[Extracted records]

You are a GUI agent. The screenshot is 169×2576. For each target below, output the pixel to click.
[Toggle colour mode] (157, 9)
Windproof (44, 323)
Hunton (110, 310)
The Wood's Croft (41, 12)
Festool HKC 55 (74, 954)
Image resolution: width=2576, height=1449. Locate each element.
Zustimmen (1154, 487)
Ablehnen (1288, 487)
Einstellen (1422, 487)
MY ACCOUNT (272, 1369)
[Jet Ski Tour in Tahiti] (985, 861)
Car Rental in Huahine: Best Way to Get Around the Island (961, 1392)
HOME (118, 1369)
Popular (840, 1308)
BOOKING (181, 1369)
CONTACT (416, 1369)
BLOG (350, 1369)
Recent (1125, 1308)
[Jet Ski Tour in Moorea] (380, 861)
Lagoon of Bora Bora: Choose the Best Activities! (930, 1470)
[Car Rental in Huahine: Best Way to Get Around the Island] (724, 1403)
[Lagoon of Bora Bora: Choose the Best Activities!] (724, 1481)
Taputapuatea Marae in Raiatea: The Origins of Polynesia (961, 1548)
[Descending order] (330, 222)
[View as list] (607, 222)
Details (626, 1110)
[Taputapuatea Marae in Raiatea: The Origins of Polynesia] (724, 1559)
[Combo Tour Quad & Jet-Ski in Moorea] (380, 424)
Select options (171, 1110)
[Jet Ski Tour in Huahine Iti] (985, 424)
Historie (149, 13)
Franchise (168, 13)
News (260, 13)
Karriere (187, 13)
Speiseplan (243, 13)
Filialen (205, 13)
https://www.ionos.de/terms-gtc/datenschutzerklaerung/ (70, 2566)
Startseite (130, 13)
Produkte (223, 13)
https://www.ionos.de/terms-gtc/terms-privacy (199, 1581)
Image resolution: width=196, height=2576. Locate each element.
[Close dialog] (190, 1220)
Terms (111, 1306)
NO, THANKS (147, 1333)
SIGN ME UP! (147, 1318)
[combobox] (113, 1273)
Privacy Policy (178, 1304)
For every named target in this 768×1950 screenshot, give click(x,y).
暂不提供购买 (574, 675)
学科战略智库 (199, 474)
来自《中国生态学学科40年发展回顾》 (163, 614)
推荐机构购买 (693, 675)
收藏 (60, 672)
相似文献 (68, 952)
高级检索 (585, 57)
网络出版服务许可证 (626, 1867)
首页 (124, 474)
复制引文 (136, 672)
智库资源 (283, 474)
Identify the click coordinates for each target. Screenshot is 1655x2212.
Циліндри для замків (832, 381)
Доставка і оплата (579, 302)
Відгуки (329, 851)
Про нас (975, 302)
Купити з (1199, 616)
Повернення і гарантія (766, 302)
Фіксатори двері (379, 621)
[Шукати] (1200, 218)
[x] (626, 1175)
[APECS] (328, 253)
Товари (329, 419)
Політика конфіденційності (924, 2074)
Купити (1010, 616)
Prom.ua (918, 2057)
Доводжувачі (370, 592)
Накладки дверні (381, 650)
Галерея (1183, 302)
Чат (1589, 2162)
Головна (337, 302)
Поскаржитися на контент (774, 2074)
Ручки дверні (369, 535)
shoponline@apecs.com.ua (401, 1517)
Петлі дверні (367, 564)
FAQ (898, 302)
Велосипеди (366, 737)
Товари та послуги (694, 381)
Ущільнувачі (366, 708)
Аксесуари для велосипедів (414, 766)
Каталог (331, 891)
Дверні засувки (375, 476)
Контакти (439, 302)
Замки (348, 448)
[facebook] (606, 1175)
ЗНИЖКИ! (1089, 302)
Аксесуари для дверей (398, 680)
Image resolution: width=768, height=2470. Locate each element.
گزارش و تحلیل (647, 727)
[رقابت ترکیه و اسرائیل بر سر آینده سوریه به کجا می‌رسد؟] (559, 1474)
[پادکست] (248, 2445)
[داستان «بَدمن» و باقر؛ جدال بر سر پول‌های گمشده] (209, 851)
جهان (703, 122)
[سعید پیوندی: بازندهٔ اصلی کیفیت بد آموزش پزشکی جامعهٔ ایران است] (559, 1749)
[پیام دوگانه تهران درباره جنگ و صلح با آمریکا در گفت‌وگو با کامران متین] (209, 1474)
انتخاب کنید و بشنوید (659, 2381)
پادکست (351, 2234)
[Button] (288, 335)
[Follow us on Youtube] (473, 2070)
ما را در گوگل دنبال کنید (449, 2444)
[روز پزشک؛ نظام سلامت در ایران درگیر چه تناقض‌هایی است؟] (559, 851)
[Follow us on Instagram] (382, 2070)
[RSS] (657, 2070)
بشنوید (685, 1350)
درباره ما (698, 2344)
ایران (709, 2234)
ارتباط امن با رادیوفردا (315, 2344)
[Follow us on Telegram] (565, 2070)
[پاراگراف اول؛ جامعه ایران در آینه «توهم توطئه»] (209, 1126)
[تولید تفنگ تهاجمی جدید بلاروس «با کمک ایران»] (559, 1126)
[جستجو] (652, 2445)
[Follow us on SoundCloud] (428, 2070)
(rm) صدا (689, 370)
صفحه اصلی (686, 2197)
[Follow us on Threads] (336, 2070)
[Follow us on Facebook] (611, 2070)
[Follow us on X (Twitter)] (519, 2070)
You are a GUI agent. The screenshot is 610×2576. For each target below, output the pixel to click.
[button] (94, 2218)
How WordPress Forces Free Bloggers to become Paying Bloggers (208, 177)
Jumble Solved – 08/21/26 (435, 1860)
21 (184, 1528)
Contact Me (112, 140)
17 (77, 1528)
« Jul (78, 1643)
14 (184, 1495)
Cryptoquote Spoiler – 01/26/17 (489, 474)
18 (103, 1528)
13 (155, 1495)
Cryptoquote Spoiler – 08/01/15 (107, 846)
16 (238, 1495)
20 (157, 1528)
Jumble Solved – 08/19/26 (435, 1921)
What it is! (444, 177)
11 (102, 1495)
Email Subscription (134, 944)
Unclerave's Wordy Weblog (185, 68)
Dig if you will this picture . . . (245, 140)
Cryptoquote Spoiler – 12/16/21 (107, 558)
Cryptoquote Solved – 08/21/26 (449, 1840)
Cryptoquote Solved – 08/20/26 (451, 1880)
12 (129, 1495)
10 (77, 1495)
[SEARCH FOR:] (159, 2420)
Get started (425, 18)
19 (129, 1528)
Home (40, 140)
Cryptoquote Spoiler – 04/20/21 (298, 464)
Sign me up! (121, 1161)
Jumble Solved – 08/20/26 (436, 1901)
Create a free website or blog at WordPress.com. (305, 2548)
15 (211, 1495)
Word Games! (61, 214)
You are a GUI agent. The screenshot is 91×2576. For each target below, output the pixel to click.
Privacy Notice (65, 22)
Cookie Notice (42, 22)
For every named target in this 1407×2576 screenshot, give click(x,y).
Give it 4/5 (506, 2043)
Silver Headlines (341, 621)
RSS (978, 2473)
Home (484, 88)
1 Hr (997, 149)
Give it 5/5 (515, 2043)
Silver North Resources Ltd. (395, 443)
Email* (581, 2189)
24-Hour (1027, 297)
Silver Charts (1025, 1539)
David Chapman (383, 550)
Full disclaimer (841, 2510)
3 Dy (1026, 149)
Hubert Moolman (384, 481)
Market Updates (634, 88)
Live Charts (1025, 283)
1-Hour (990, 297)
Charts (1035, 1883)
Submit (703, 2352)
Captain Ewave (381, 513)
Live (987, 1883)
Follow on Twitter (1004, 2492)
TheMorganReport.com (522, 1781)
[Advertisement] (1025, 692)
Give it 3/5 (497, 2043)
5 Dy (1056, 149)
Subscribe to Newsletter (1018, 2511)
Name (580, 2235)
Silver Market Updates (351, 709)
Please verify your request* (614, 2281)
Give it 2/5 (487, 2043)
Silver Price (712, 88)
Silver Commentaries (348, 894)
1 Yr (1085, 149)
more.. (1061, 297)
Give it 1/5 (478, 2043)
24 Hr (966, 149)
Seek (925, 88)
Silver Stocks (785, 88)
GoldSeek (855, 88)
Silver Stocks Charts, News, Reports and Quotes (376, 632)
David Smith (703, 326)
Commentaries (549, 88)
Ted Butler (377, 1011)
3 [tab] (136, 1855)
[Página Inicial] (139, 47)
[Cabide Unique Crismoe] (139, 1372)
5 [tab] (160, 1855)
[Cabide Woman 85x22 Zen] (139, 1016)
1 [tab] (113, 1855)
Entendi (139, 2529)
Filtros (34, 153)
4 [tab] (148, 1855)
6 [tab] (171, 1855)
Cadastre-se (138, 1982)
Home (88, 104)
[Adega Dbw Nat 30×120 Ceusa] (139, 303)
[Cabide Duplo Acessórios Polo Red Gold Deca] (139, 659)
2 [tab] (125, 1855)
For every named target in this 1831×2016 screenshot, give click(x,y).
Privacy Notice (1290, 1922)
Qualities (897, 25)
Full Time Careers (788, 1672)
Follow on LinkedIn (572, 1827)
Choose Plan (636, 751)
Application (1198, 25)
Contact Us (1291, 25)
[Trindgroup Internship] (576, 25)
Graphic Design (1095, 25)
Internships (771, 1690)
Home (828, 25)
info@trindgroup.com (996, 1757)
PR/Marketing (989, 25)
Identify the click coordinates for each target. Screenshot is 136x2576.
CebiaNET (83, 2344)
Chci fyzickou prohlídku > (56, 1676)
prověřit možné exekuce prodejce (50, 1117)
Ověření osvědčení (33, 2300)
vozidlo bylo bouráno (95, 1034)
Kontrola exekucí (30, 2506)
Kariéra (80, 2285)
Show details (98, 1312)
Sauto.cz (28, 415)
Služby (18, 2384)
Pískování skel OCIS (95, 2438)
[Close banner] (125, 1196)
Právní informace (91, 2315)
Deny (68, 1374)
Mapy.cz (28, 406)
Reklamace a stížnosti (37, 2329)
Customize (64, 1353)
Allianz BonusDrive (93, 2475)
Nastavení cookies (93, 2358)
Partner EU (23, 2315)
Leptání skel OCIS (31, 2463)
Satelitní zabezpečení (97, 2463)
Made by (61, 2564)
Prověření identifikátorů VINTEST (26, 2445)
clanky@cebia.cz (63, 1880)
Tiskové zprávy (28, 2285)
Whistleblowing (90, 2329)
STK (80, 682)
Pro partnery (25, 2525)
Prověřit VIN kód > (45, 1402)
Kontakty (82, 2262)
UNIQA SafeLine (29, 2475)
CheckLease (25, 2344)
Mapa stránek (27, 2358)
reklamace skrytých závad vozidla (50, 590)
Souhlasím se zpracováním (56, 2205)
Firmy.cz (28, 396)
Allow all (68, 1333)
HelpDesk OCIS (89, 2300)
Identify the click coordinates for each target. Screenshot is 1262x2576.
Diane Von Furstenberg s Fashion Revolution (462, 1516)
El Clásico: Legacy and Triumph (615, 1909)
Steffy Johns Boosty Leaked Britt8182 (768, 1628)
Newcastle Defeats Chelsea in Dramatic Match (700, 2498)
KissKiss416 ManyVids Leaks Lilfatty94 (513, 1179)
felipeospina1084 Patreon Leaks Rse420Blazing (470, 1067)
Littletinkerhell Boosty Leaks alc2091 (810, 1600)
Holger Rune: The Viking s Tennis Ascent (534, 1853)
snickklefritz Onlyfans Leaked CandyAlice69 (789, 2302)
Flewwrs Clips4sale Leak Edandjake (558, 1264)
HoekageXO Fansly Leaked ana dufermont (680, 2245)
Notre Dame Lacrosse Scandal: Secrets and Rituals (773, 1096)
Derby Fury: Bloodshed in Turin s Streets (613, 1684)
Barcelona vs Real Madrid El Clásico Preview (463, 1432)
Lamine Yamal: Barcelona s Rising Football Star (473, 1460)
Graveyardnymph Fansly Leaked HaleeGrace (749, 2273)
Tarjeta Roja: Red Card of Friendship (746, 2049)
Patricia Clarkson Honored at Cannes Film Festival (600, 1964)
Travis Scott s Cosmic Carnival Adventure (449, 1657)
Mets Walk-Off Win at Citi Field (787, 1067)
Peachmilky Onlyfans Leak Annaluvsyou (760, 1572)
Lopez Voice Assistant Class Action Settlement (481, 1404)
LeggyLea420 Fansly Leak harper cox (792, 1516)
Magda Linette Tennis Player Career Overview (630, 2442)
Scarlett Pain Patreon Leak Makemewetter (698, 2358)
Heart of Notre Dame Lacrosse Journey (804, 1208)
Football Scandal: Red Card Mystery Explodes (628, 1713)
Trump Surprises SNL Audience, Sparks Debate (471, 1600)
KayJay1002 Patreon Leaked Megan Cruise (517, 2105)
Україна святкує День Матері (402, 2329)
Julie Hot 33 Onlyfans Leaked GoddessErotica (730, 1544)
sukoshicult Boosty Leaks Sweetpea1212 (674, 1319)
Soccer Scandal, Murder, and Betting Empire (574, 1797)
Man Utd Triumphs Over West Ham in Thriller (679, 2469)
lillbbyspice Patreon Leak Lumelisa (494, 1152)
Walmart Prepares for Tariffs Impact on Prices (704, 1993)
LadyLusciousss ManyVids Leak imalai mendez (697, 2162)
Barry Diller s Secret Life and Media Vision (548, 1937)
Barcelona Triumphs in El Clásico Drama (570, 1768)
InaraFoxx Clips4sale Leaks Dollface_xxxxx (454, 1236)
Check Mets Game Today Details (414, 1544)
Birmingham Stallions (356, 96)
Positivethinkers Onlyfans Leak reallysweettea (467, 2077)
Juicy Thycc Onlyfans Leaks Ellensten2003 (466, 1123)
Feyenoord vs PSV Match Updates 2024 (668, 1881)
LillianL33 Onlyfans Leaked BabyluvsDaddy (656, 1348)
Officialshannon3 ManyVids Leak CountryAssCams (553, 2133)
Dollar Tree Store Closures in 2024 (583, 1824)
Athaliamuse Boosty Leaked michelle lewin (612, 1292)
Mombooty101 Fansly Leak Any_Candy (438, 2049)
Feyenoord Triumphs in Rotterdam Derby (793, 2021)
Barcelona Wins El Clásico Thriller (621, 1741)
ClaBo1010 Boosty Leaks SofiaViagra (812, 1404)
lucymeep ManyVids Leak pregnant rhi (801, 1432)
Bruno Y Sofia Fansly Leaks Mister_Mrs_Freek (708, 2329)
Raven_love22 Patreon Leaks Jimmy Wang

# TASK STATEMENT
Wherever "Activities" appears in a line of the entries, copy that line.

# OUTPUT BELOW
Lagoon of Bora Bora: Choose the Best Activities! (930, 1470)
[Lagoon of Bora Bora: Choose the Best Activities!] (724, 1481)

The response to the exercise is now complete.